In article <25681@cs.yale.edu>, zenith@cs.yale.edu writes:
>a := b	means "assign the value of b to a".
>a = b	means "a is equal to b".
>
>The use of := distinguishes assignment from equality, thus prevents
>overloading a single operator and IMHO is a much nicer solution to the
>C hack == used to ovecome the same problem.

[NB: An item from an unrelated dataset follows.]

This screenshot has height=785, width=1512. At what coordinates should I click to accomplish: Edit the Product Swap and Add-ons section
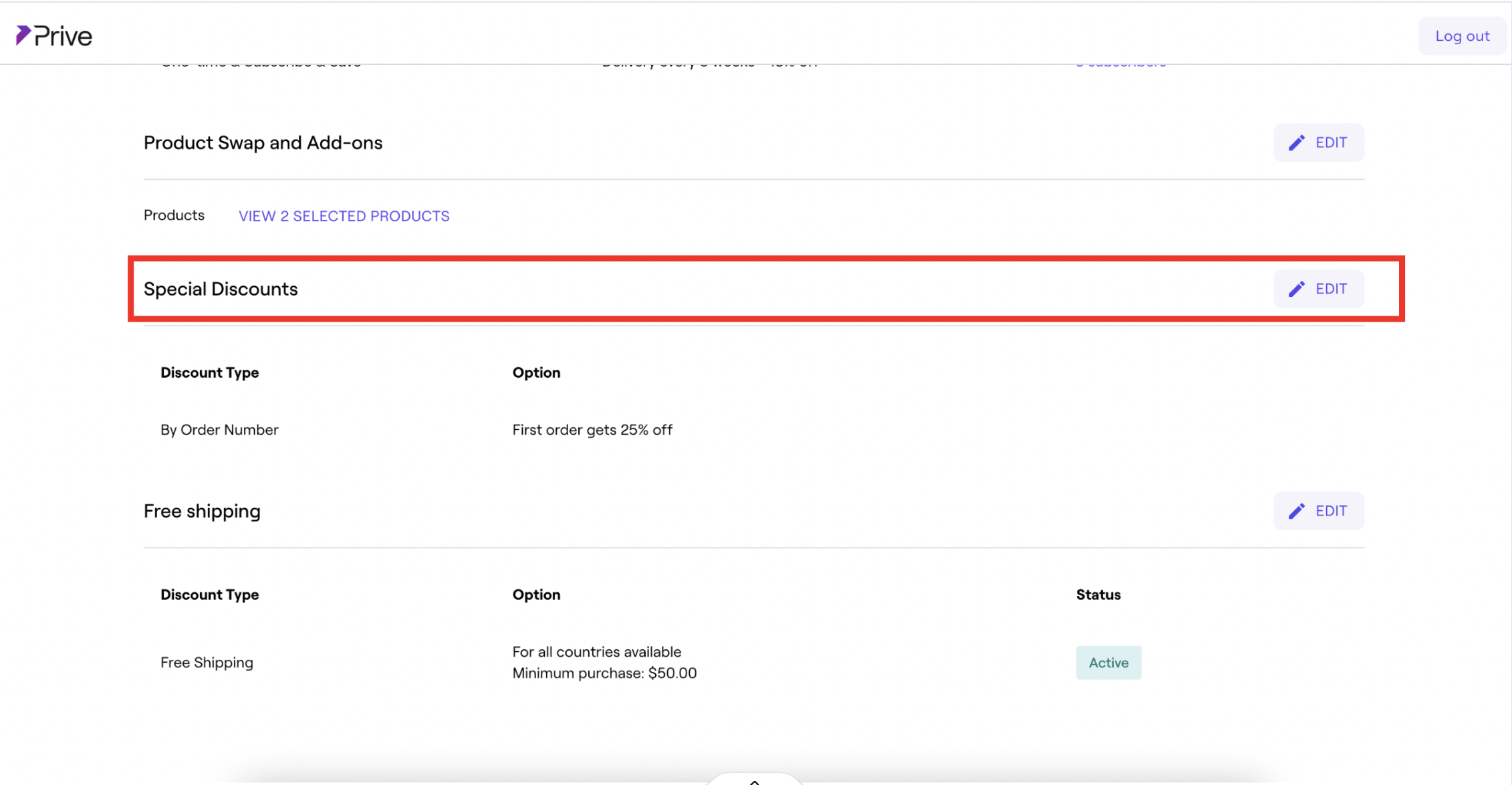coord(1318,142)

The people behind C *deliberately* changed the Algol operators
'=' and ':=' to '==' and '=' to save keystrokes - in most programs,
assignment is done much more often than comparison for equality, so,
quite in line with the philosophy behind C, they chose the shorter form
for the most common operation.

IMHO, using '=' for assignment isn't too bad - after all, that's the way
you do it in Fortran. The *real* drawback is that it's just too easy
to write
if (y=0) printf ("Division by zero"); else z=x/y;
instead of
if (y==0) ...
and get a quite unexpected result...

[For those who don't know C: The assignment 'y=0' is a perfectly legal
logical operator, with the value 0 (i.e. FALSE). So the code will
first assign 0 to y, then proceed to divide x by y...]

If you want to see a *really* ugly solution, have a look at Fortran,
where the comparison operators are written .EQ., .GT. and so on.

BTW, does anyone know the reason for this? In Algol and C, you *must*
have different operators, since e.g. the Algol statements

a := b := 1;  and  a := b = 1; 

mean two entirely different things ("assign 1 to both a and b" and 
"assign the logical result of the comparison b=1 to a", respectively).